_SOURCE EXTRACT_
Segment Open
In 1953, the aim of the Mount Everest Expedition was singularly focused: to place a climber on the summit of the world’s highest mountain. On the 29th of May that year they were successful as Hillary and Tenzing set foot on the virgin summit snows.

Little could the Everest Team have imagined that the notoriety of that remarkable achievement would create a lasting legacy for years to come, one that endures to this day and provides pioneering climbers with the opportunities to climb their own personal Everests.

The funds raised by the 1953 expedition, and in particular by John Hunt’s ‘The Ascent of Everest’ formed the endowment of the Mount Everest Foundation (MEF). Since 1955, the MEF have supported exploratory mountaineering and scientific expeditions to the world’s mountain regions. Every year, expeditions with MEF backing return having achieved first ascents of new peaks, gathered fresh geographic knowledge or carried out novel research.

In the years immediately after the ascent of Everest, MEF funding was instrumental in supporting the first ascent of Kangchenjunga; the world’s third highest mountain. In the decades that followed, the foundation supported more ground-breaking ascents, including the first Winter ascent of Cho Oyu, the first ascents of smaller, more technical peaks like Changabang and the 1975 British Expedition which returned to Everest and succeeded in forging a new route to the summit via the mountain’s South-West face.

In 2022, the MEF supported 27 exploratory expeditions, many of which achieved notable new routes in remote mountain regions.
Segment Closed
_WHAT THE EXERCISE ASKS_
Summarize the passage on the Mount Everest Foundation in two sentences.

_INFORMATION PROVIDED_
Segment Open
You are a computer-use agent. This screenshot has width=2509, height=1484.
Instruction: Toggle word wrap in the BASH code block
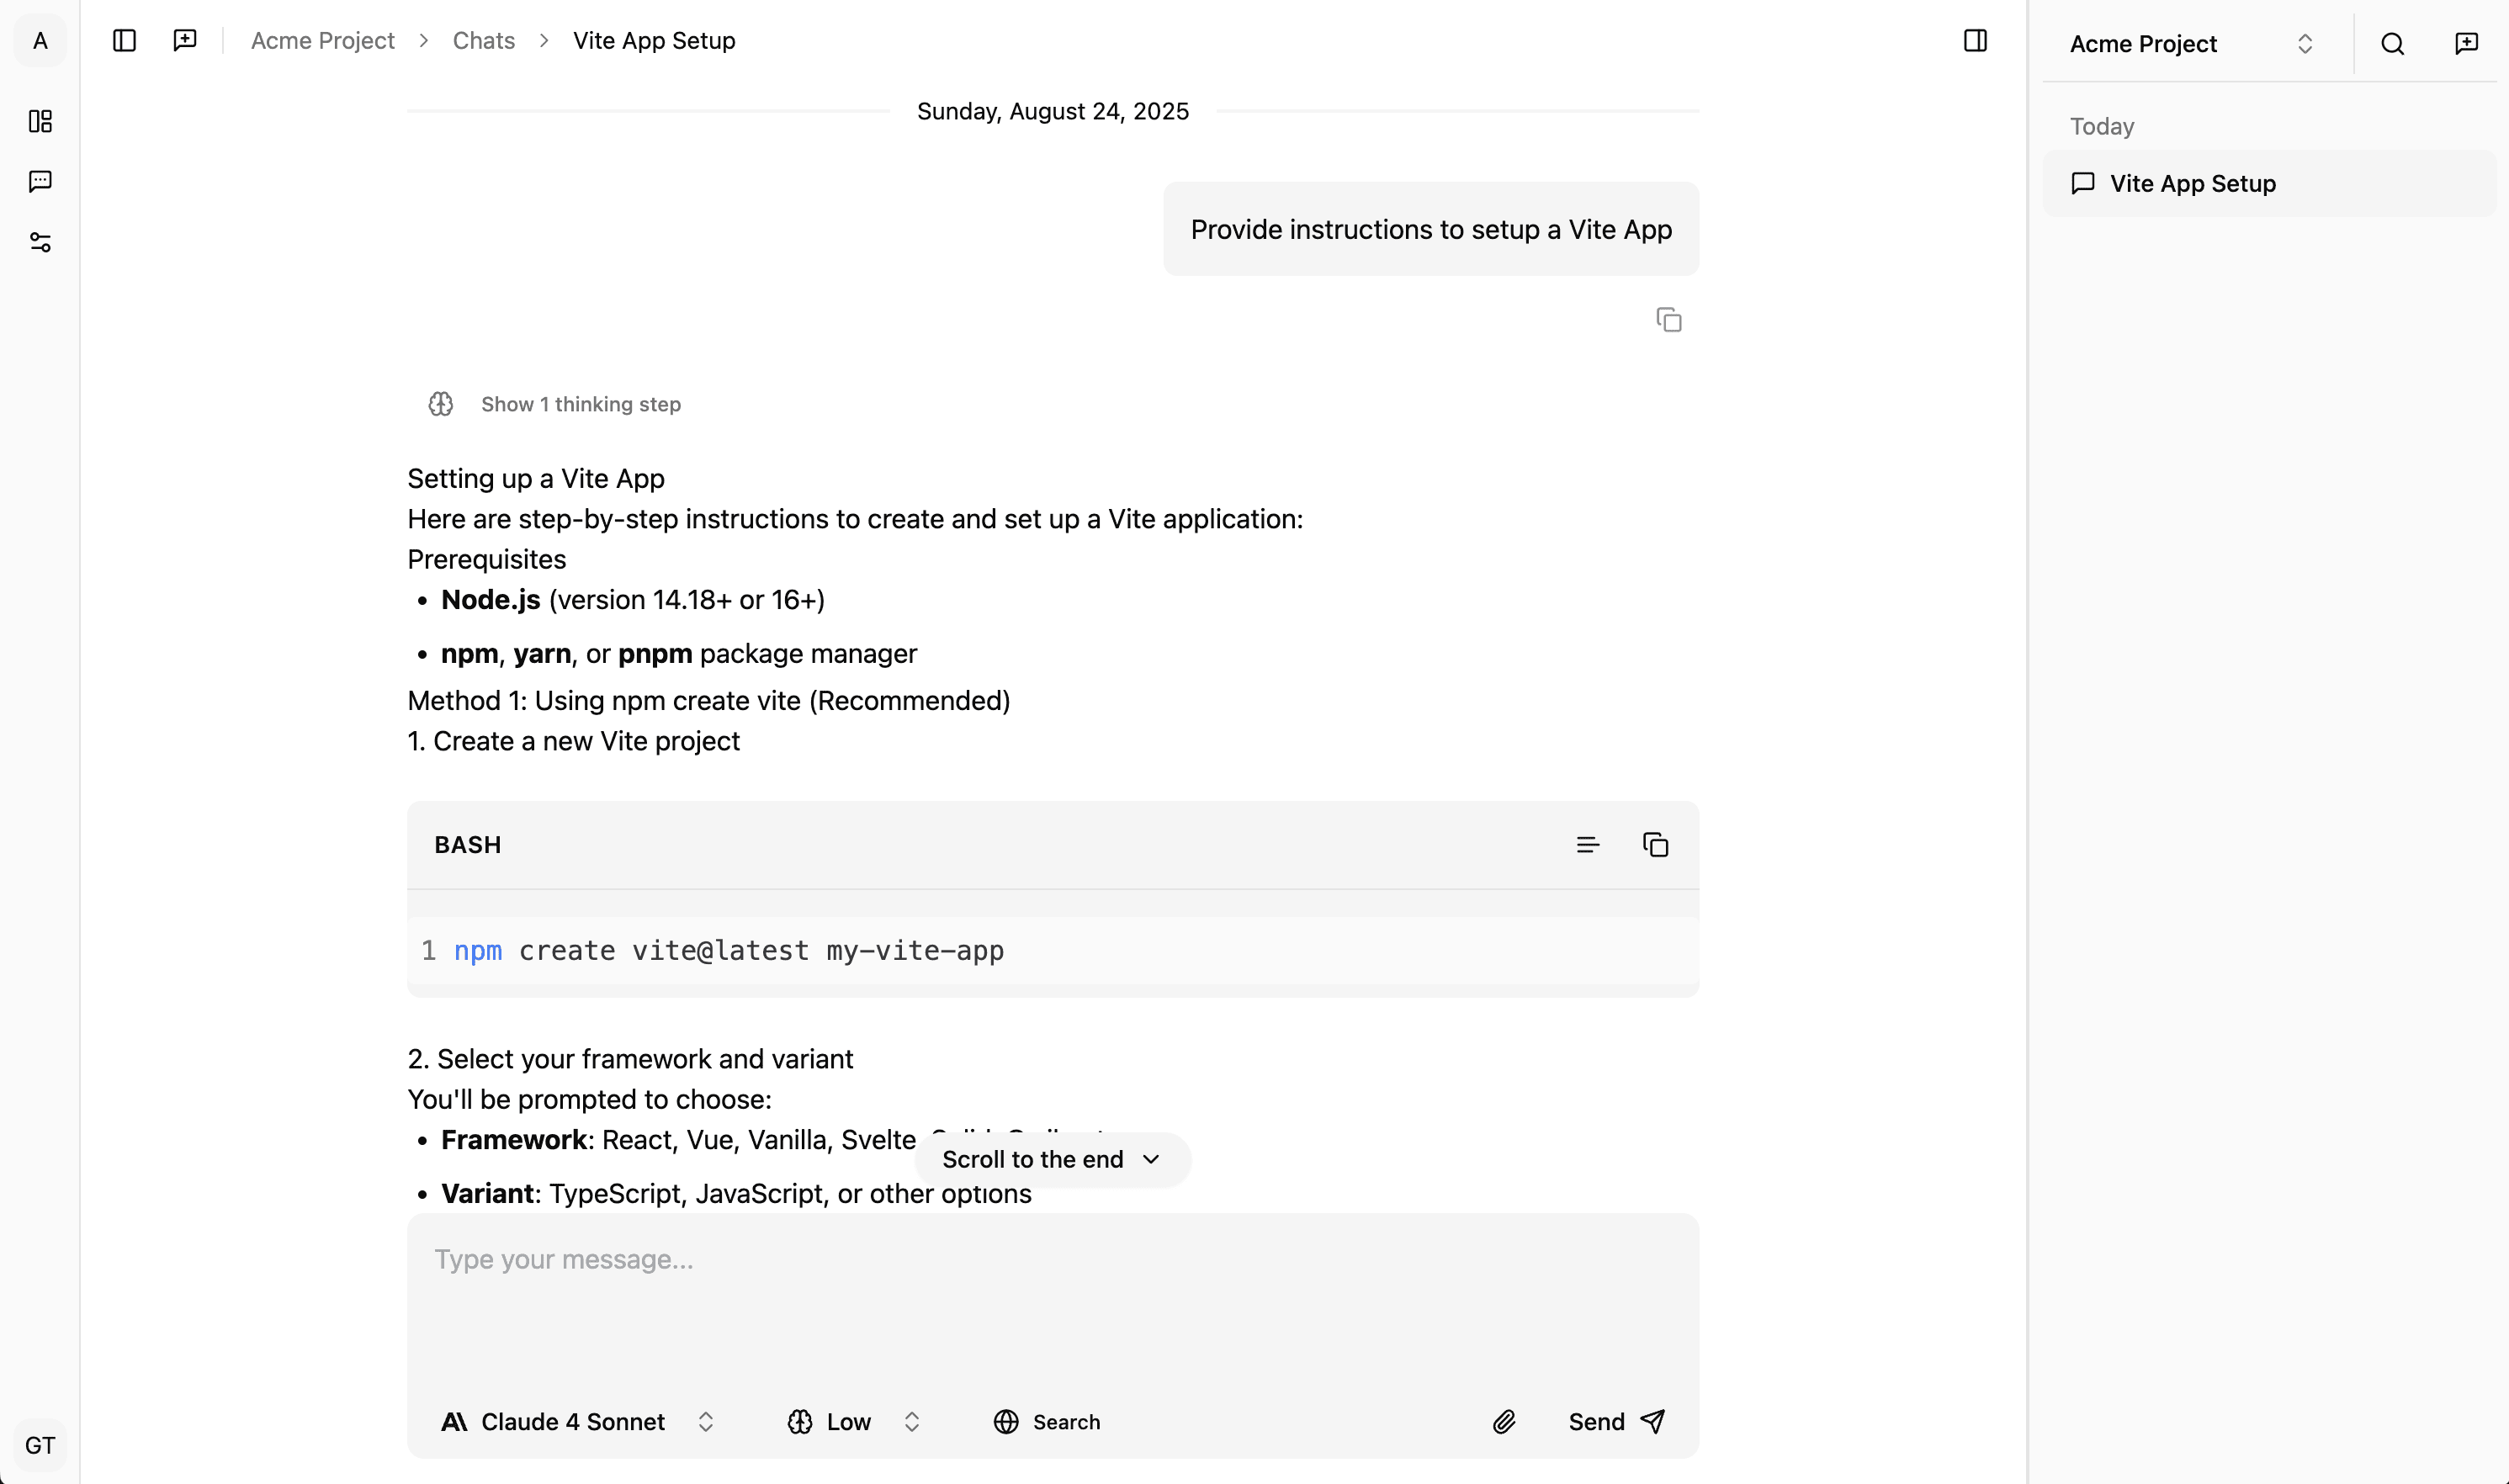(1588, 844)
Segment Closed
_ANSWER SPACE_
Hillary and Tenzing reached the summit of Everest on May 29, 1953, and the funds the expedition raised, especially through John Hunt's 'The Ascent of Everest', formed the endowment of the Mount Everest Foundation (MEF). Since 1955 the MEF has supported exploratory mountaineering and scientific expeditions, from the first ascent of Kangchenjunga to the first winter ascent of Cho Oyu and the 1975 British new route up Everest's South-West face, and in 2022 it backed 27 exploratory expeditions.